BEGIN Data for analysis
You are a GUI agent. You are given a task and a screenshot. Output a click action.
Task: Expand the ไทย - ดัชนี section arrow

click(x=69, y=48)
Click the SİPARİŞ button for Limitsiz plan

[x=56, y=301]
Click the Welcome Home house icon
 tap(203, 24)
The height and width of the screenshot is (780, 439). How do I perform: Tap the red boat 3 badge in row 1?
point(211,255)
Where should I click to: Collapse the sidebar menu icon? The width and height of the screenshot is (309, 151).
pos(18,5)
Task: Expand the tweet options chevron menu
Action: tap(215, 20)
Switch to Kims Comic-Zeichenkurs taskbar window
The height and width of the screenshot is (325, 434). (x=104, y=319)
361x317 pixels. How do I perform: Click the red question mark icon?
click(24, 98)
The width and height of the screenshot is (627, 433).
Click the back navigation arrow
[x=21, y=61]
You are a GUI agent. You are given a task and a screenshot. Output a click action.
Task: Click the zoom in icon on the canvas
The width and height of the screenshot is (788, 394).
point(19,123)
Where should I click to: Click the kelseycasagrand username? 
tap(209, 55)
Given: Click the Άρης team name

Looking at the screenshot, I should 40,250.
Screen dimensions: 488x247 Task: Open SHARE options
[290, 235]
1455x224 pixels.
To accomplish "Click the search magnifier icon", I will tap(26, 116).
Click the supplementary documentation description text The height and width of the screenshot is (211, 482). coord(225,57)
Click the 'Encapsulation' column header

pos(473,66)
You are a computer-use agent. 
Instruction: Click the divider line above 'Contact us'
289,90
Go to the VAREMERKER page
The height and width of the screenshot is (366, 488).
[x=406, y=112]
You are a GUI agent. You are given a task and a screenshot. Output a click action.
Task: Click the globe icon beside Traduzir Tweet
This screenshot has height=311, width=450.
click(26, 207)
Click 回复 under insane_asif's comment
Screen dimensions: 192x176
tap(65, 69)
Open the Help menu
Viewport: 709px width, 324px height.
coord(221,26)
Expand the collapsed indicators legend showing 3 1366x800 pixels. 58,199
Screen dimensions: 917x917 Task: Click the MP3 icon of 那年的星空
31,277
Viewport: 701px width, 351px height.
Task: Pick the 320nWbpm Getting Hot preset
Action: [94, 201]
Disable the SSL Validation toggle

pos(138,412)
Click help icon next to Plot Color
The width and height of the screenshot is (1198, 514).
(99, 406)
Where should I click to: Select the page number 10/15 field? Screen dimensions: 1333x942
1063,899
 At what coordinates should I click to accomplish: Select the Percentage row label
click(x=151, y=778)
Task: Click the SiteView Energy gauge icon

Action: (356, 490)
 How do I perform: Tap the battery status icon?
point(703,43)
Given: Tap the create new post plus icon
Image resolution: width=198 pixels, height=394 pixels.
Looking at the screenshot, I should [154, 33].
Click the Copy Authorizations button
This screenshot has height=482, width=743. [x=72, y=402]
END Data for analysis
What is being asked:
Type out the records above again, exactly the same.

Answer to this problem:
You are a GUI agent. You are given a task and a screenshot. Output a click action.
Task: Expand the ไทย - ดัชนี section arrow

click(x=69, y=48)
Click the SİPARİŞ button for Limitsiz plan

[x=56, y=301]
Click the Welcome Home house icon
 tap(203, 24)
The height and width of the screenshot is (780, 439). How do I perform: Tap the red boat 3 badge in row 1?
point(211,255)
Where should I click to: Collapse the sidebar menu icon? The width and height of the screenshot is (309, 151).
pos(18,5)
Task: Expand the tweet options chevron menu
Action: tap(215, 20)
Switch to Kims Comic-Zeichenkurs taskbar window
The height and width of the screenshot is (325, 434). (x=104, y=319)
361x317 pixels. How do I perform: Click the red question mark icon?
click(24, 98)
The width and height of the screenshot is (627, 433).
Click the back navigation arrow
[x=21, y=61]
You are a GUI agent. You are given a task and a screenshot. Output a click action.
Task: Click the zoom in icon on the canvas
The width and height of the screenshot is (788, 394).
point(19,123)
Where should I click to: Click the kelseycasagrand username? 
tap(209, 55)
Given: Click the Άρης team name

Looking at the screenshot, I should 40,250.
Screen dimensions: 488x247 Task: Open SHARE options
[290, 235]
1455x224 pixels.
To accomplish "Click the search magnifier icon", I will tap(26, 116).
Click the supplementary documentation description text The height and width of the screenshot is (211, 482). coord(225,57)
Click the 'Encapsulation' column header

pos(473,66)
You are a computer-use agent. 
Instruction: Click the divider line above 'Contact us'
289,90
Go to the VAREMERKER page
The height and width of the screenshot is (366, 488).
[x=406, y=112]
You are a GUI agent. You are given a task and a screenshot. Output a click action.
Task: Click the globe icon beside Traduzir Tweet
This screenshot has height=311, width=450.
click(26, 207)
Click 回复 under insane_asif's comment
Screen dimensions: 192x176
tap(65, 69)
Open the Help menu
Viewport: 709px width, 324px height.
coord(221,26)
Expand the collapsed indicators legend showing 3 1366x800 pixels. 58,199
Screen dimensions: 917x917 Task: Click the MP3 icon of 那年的星空
31,277
Viewport: 701px width, 351px height.
Task: Pick the 320nWbpm Getting Hot preset
Action: [94, 201]
Disable the SSL Validation toggle

pos(138,412)
Click help icon next to Plot Color
The width and height of the screenshot is (1198, 514).
(99, 406)
Where should I click to: Select the page number 10/15 field? Screen dimensions: 1333x942
1063,899
 At what coordinates should I click to accomplish: Select the Percentage row label
click(x=151, y=778)
Task: Click the SiteView Energy gauge icon

Action: (356, 490)
 How do I perform: Tap the battery status icon?
point(703,43)
Given: Tap the create new post plus icon
Image resolution: width=198 pixels, height=394 pixels.
Looking at the screenshot, I should [154, 33].
Click the Copy Authorizations button
This screenshot has height=482, width=743. [x=72, y=402]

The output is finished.